Kate Nash was not my first choice in the “Most likely to release an Alternative Nation Record” Category in 2013 (the correct answer would be Wavves), but it’s hard to describe Girl Talk as anything else. Gone are the outside collaborators, the major label backing, the piano pop hooks, and blue eyed soul, and in their place is an underproduced punk rock band where Nash plays bass that calls Pixies and Bikini Kill to mind less than Regina Spektor. In hindsight, the signs pointing to the alternative rock/riot grrl sound of Girl Talk are all there: Nash’s lyrics have always had a feminist bend, she’s not afraid of letting her songs have freakouts, and jarring rock isn’t entirely new for her.
That’s not to say that opener “Part Heart” isn’t disarming. The song’s underpolished drums and bass stagger the song forward as guitars come in to cause a racket more than anything else. Meanwhile, Nash numbly riffs through a list of things she’s done to forget you from doing her nails to drinking, but “I still feel the same/It doesn’t matter”. “Part Heart” has a strong undercurrent of willful abrasiveness to it ala “Tired of Sex” or “Serve the Servants”; it’s meant to scare away casual fans looking for a hit, and daring everyone to stay.
Despite the easy comparisons to Alternative Nation-era albums (Nash wails like a young Courtney Love on “Sister”, and “All Talk”‘s outro straight up ganks the riff from “Violet”), Girl Talk never plays like an “I Love the 90s” comp. It feels like jagged, confrontational, abrasive record that Nash would have made even if there weren’t artists to name check. Among other things, this is a back to basics record; common drum beats, root note basslines, and simple but effective guitar lines. But at the same time, Nash tries to get as much mileage from the set up as possible, and there are plenty of pop moments on Girl Talk. Lead single “3 AM” is a mindlessly catchy headbopper, and even though it feels like two songs pressed together between the verses and chorus, “OHMYGOD” has some of the most tuneful moments on the album.

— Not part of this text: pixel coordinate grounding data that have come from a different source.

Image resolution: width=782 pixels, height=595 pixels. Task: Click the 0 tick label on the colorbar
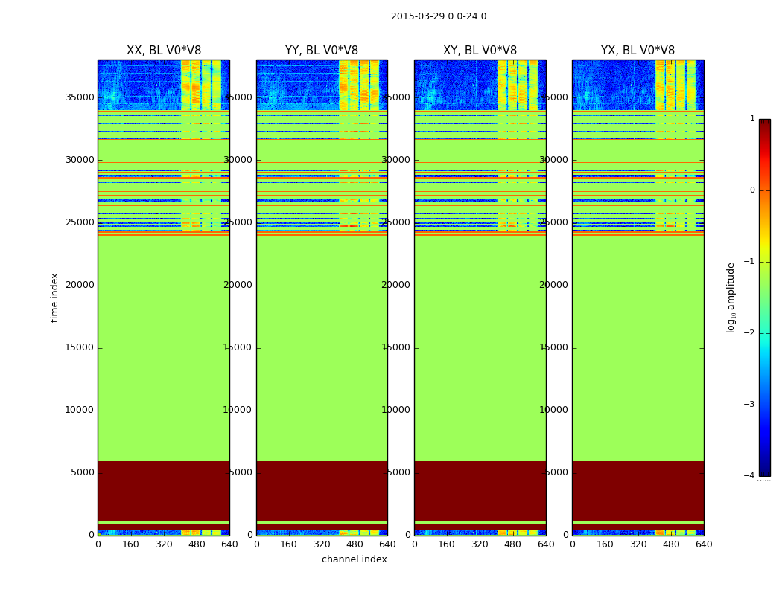click(752, 190)
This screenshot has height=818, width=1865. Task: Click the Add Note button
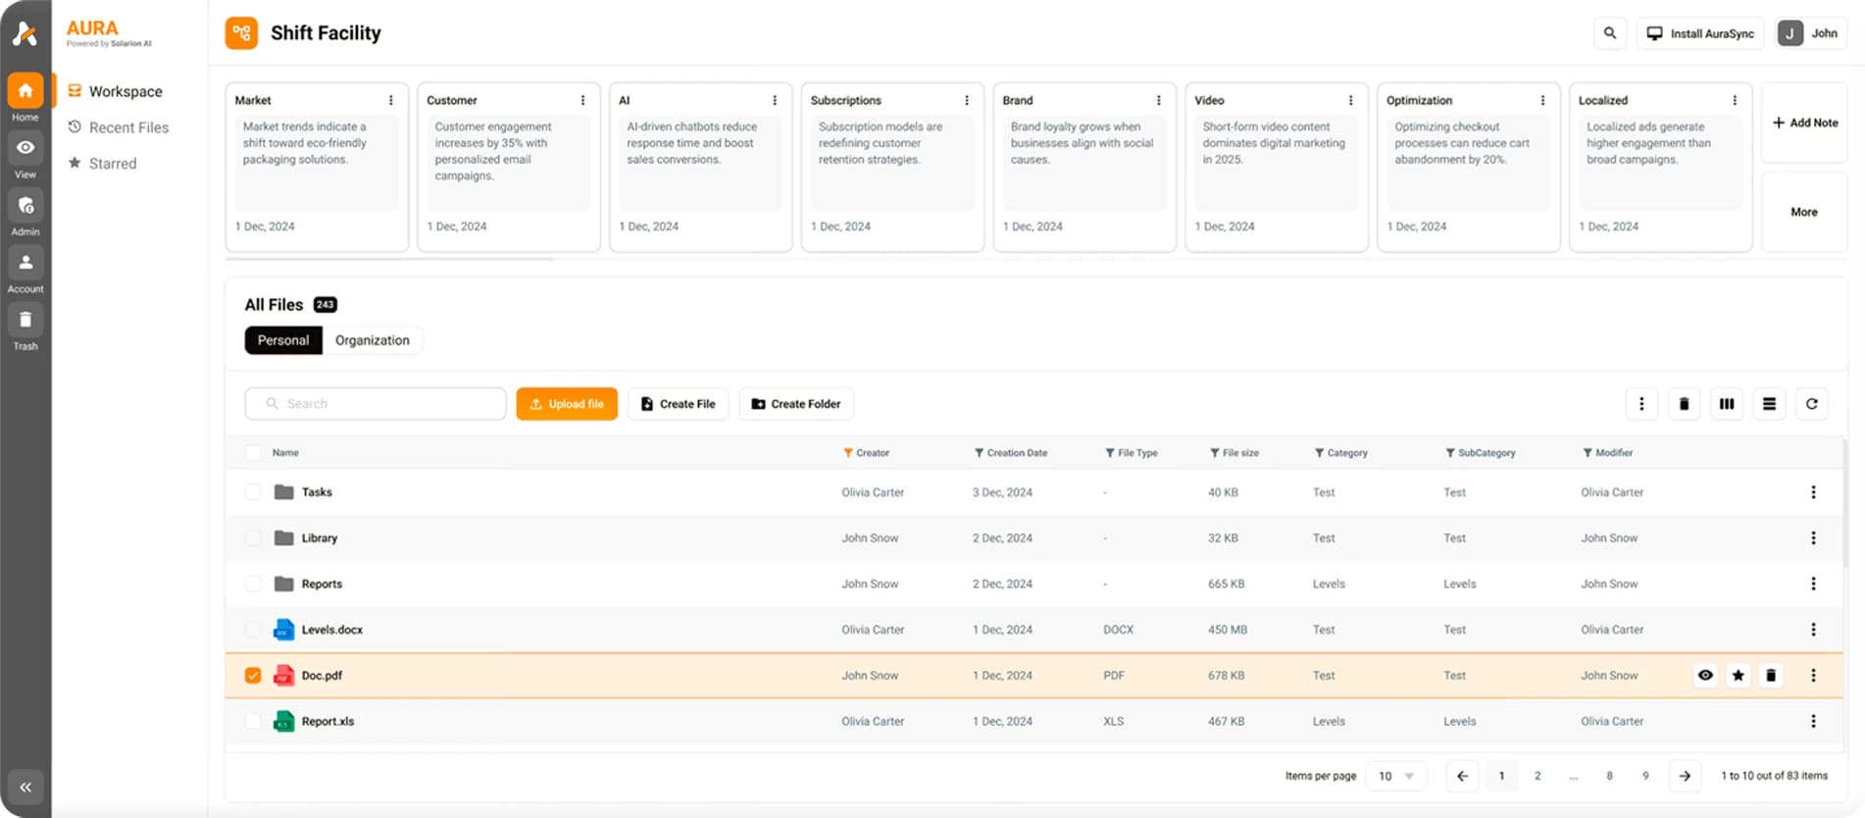[1804, 123]
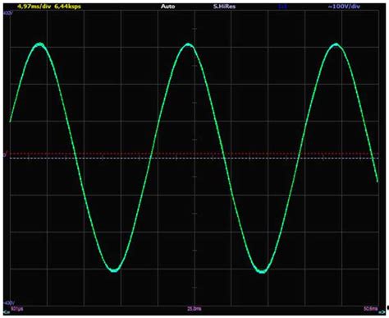
Task: Click the 6,44ksps sample rate readout
Action: point(67,7)
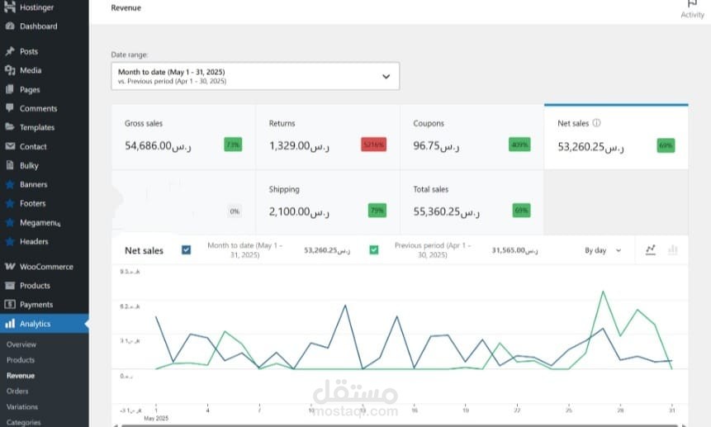Toggle the Previous period series checkbox
Image resolution: width=711 pixels, height=427 pixels.
(x=374, y=249)
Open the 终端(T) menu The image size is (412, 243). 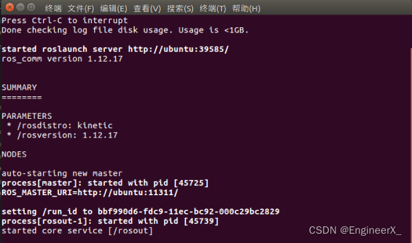213,9
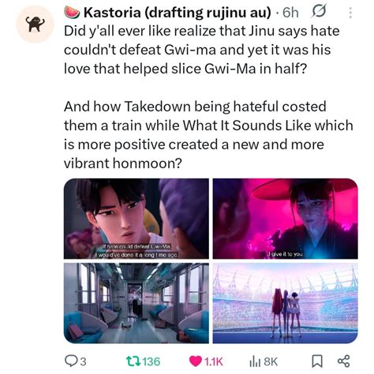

But Nash doesn’t always play so nice. “Fri-End?”, “Sister”, “All Talk”, “Conventional Girl”, and “Cherry Pickin'” make the bulk of Girl Talk‘s “powerchords and screaming” material. Like the rest of the album, the quality is a little scattered: “Cherry Pickin'” and “Conventional Girl” fall short, whereas “All Talk” and “Sister” excel, with “All Talk” delivering the most quoted lyric on the album of “You have a problem with me/Because I’m a girl/I’m a feminist/And if that offends you/then fuck you!”. Feminism gets another explicit mention in “Rap for Rejection”, which is probably the most polarizing cut here. It’s a brilliant “best-of” of 21st century twenty-something sexism encounters, but the piss-take rap and music behind it are almost cringe-worthy. Feminism and empowerment have always played into Nash’s lyrics, but her themes and writing as much clearer on Girl Talk. You could dismiss it as heavy-handed, but it all works in context: Nash’s brand of feminism hits for the every woman, and her frustration at keeping life together in the face of blatant sexism is bound to piss anyone off.

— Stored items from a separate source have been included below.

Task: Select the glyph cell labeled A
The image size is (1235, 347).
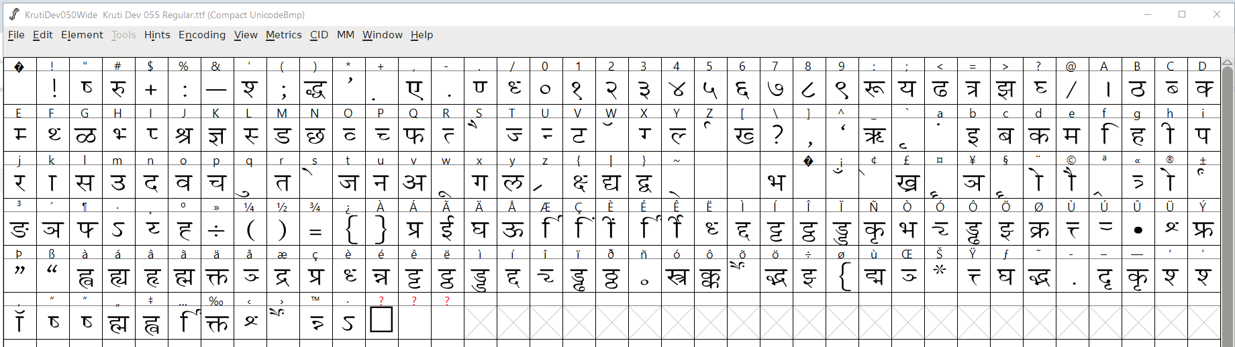Action: coord(1105,89)
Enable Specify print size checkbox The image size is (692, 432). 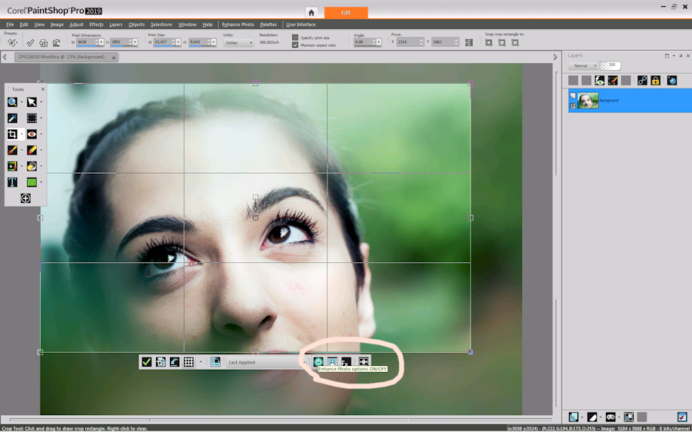(x=295, y=37)
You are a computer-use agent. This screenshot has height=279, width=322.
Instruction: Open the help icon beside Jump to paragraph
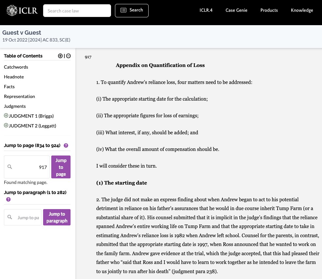pos(8,199)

If anything, the music lets Nash down more than the lyrics do. Every Kate Nash album has had its share of filler, and even the non-glamour change up to alterna-punk doesn’t cover it. With maybe 35 to 45 minutes of ideas stretched to 53, Girl Talk feels redundant; surely with “Oh”, “Labyrinth” could have been dropped, and the two closing acoustic/orchestrated tracks feel tacked onto the end of this noisy record. Nash put all of herself into this batch of songs, and she’s clearly got a lot to say, but another round of editing would have helped her say it sharper.
The more I think about it, Girl Talk would make for a great “Feedback” record. It’s likely going to be a singular entry in Nash’s career, but still shows a great deal of development and style. From the fan funding to the darker, indie/punk sound, this album was made to turn people away, and it might, albeit not for the reason that Nash intended. It’s a blatantly anticommercial record at a time when anticommercialism almost sounds quaint. In that way, her new sound is more underwhelming than overwhelming, three stars out of five.
tl;dr: Kate Nash’s new album bring punk rock fire, but burns out before she does, 3/5.